ACTION ITEM: Below are some entries. Copy each line that holds the string "chart".

-- DATA SHOWN follows --

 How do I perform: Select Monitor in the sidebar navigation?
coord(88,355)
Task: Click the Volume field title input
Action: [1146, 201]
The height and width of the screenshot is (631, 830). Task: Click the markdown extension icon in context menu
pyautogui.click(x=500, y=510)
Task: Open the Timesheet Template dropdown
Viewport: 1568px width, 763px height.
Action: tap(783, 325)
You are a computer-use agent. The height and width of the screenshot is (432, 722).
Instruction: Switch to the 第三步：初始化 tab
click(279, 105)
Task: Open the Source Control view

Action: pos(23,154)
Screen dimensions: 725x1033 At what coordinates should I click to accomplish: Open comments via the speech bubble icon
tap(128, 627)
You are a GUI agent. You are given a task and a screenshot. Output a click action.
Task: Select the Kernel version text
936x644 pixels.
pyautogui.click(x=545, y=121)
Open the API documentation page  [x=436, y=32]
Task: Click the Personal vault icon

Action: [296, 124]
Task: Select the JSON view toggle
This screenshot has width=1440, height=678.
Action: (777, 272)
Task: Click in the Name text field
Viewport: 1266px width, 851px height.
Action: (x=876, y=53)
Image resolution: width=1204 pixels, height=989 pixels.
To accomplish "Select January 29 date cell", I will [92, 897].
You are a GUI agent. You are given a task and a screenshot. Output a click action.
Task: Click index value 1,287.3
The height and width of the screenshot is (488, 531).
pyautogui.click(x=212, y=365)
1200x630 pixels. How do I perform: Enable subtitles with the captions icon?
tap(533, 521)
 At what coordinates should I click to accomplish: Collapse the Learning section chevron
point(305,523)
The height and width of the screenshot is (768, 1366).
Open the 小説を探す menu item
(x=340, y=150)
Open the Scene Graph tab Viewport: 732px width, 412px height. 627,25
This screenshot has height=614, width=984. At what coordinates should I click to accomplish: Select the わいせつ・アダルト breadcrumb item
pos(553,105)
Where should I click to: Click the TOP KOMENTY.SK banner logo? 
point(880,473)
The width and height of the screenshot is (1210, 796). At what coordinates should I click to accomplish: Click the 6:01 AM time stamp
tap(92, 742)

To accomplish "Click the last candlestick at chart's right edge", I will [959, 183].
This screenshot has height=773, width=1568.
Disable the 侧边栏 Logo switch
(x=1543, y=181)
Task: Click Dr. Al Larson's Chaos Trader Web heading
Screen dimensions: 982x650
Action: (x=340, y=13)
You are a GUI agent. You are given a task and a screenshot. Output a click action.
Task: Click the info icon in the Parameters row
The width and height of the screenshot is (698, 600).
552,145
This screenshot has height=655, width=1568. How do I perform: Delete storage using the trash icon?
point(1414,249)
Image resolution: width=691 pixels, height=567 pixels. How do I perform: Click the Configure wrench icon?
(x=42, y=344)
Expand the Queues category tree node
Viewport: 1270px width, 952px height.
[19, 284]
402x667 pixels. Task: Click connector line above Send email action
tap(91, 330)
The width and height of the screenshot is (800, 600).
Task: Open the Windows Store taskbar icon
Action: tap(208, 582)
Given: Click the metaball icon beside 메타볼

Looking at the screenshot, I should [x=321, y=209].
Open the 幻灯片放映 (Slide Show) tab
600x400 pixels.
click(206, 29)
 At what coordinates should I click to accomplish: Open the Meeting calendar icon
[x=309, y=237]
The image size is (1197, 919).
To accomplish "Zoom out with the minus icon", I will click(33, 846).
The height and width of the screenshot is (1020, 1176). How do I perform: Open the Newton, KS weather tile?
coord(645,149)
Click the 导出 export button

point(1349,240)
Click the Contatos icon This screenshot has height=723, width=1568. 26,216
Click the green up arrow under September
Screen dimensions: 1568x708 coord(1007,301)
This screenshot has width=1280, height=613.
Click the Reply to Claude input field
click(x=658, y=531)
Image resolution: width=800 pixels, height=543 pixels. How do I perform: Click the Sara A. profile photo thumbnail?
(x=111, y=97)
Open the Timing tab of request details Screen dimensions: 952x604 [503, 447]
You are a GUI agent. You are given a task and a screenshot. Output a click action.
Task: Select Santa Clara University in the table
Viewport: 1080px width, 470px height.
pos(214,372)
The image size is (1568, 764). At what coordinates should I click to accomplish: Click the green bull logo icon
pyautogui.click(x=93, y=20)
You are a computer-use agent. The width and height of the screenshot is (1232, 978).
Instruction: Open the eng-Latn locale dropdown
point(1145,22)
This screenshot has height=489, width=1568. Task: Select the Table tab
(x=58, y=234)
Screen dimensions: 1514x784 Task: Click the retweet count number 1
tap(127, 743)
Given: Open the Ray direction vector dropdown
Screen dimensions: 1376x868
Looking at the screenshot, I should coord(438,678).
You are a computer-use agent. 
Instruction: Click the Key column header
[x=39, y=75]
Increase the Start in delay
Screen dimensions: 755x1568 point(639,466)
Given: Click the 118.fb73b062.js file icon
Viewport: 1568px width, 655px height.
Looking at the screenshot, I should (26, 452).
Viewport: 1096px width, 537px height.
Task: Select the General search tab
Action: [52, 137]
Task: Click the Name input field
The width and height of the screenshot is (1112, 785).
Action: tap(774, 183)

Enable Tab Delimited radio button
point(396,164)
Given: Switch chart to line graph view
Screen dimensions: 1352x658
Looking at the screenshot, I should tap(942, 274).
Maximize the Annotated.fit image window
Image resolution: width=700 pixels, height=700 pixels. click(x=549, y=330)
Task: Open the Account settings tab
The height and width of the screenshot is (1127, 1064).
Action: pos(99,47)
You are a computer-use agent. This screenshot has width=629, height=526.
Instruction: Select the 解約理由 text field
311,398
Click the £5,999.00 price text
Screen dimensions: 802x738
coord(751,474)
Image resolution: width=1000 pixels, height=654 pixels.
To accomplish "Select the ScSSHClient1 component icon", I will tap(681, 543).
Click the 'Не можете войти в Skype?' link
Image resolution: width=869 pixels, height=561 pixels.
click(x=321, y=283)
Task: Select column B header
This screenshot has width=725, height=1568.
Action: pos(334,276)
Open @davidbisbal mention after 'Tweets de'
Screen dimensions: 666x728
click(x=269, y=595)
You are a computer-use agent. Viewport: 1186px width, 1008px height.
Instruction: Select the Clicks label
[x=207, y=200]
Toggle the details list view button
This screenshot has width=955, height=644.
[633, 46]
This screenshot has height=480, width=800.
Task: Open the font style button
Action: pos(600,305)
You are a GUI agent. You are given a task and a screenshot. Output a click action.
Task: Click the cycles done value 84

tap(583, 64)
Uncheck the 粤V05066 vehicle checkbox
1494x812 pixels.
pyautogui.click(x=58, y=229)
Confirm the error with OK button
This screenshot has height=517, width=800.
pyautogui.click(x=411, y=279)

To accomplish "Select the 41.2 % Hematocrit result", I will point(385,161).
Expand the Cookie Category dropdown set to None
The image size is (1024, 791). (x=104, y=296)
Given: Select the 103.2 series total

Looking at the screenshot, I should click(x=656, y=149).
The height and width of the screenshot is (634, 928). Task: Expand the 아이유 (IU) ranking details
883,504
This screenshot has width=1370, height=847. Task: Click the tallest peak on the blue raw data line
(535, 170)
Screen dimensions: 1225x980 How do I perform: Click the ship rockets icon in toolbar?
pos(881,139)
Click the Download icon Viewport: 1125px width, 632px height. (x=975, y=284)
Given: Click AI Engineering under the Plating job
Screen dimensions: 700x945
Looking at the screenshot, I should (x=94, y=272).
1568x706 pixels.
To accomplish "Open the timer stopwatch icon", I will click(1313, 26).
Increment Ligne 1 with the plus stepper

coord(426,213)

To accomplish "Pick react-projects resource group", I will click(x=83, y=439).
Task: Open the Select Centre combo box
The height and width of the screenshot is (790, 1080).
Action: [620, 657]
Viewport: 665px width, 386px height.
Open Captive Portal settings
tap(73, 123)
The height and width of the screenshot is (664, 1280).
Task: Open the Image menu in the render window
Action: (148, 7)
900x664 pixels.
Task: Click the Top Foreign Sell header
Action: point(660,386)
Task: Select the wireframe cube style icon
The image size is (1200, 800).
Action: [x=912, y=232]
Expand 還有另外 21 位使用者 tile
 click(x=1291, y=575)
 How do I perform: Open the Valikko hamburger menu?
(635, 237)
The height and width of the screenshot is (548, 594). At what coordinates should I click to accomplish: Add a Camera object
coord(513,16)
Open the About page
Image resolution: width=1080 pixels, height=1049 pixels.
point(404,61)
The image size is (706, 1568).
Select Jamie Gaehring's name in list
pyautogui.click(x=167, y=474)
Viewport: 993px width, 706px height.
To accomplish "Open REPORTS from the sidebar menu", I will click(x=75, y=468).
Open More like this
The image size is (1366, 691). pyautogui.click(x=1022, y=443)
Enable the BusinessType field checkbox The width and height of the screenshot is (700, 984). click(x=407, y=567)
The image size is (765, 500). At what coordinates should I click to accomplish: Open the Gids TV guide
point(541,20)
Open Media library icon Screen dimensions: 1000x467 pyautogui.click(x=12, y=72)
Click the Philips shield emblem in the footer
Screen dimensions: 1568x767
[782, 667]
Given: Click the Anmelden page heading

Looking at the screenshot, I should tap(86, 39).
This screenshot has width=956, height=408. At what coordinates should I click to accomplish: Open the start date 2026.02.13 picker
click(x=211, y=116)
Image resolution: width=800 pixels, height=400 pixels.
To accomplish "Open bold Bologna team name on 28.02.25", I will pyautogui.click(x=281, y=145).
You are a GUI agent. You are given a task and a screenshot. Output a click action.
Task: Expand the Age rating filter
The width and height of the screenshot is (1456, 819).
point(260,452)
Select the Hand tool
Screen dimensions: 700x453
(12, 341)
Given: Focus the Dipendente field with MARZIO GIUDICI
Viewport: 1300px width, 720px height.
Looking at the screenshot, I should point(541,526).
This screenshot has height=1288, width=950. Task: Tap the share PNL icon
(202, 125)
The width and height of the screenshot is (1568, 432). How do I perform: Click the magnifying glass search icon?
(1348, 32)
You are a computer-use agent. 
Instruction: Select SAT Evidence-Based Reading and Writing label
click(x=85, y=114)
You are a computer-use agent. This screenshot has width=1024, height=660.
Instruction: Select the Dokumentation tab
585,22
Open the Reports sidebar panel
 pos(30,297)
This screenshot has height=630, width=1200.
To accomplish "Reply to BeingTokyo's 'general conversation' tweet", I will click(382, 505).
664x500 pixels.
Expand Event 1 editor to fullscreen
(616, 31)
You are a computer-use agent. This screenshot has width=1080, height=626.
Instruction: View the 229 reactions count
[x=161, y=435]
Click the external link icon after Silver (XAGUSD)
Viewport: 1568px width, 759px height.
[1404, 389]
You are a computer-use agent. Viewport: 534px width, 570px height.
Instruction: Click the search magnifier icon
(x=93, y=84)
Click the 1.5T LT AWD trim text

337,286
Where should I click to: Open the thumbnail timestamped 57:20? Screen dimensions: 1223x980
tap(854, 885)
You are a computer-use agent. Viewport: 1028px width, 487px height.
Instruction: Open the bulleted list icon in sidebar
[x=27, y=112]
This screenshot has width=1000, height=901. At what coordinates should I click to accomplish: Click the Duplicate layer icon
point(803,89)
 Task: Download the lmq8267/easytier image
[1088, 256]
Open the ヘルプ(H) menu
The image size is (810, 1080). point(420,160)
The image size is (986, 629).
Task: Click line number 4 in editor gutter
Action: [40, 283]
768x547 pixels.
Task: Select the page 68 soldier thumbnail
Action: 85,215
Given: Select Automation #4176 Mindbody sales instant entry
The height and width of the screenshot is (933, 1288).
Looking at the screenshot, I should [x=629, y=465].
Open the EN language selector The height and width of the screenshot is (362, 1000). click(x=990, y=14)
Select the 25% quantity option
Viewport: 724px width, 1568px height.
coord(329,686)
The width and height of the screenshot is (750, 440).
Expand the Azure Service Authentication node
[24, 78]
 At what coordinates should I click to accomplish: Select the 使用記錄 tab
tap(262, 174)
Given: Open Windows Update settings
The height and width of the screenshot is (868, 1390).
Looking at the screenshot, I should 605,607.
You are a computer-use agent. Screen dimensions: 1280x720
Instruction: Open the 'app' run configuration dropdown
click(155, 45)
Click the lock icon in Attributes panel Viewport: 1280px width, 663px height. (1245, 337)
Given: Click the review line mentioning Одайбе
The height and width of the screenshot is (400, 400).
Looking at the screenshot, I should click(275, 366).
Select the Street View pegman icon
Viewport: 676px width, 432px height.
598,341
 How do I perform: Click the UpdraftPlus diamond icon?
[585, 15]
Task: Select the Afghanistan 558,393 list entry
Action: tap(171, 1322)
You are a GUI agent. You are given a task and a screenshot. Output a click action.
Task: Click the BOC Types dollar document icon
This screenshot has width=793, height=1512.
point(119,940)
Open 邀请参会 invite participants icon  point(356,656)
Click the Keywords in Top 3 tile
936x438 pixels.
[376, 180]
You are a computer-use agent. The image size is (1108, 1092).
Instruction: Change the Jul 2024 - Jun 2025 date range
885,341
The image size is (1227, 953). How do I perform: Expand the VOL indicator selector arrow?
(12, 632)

-- DATA SHOWN concluded --

SOLUTION TO THE EXERCISE:
To accomplish "Click the last candlestick at chart's right edge", I will [959, 183].
Given: Switch chart to line graph view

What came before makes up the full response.